In support of the ACLU’s New Year’s resolution petition, I submitted the following text supplementing the ACLU Move Freedom Forward boilerplate immediately following.

MY NEW YEAR’S RESOLUTIONS
To My Members of Congress:

It’s the beginning of a new year, the beginning of a new Congress and time for us to look ahead at where we want our country to be a year from now.

In the coming year, I will ask you to take a number of steps to enhance freedom and fairness for everyone in America. This year, my New Year’s resolutions include working with you to help:

1. Restore habeas corpus and due process
2. End torture in secret prisons
3. Stop warrantless eavesdropping on innocent Americans
4. Fix the Patriot Act and bring it in line with the Constitution

I hope you’ll make these resolutions a priority for 2007. By doing so, you and the Congress can reassert your Constitutional role as a check on the executive branch and ensure oversight of the president and the administration.

Sincerely,

In this new year, I expect the new Congress to act vigorously to defend America from those who would take away its freedoms. I expect the new Congress to defend us from the specter of terrorism, the fear of which robs us of our freedom of assembly, our freedom of movement, and the sense of security required for us to pursue the promise of life, liberty, and happiness which is our birthright. As importantly, however, I expect the new Congress to defend us against the specter of Big Brother, the presence of which also engenders fear, and which directly robs us of our freedom of speech, our freedom of thought, and the privacy and security which are also our birthrights.

Reasoned estimates place the likelihood of a U.S. citizen dying in a terrorist attack less than that of accidentally drowning.
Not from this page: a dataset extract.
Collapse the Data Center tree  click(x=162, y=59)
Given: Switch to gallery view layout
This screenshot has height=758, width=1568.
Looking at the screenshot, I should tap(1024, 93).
Neither the public’s unreasoned fear of terrorism nor the government’s perceived need to be seen as doing something to combat it should force us to give up our hard-fought essential liberties, yet we have already with the overreaching PATRIOT ACT, the Bush administration’s unconstitutional warrantless eavesdropping program, and its unconscionable moves to sanction torture while suspending habeas corpus and due process.

In the new year, I expect the new Congress to restore our liberties, restore our rights, and pursue anti-terrorism policies that attack not only the proximate perpetrators of terrorist acts, but, as importantly, the root causes of terrorist activity.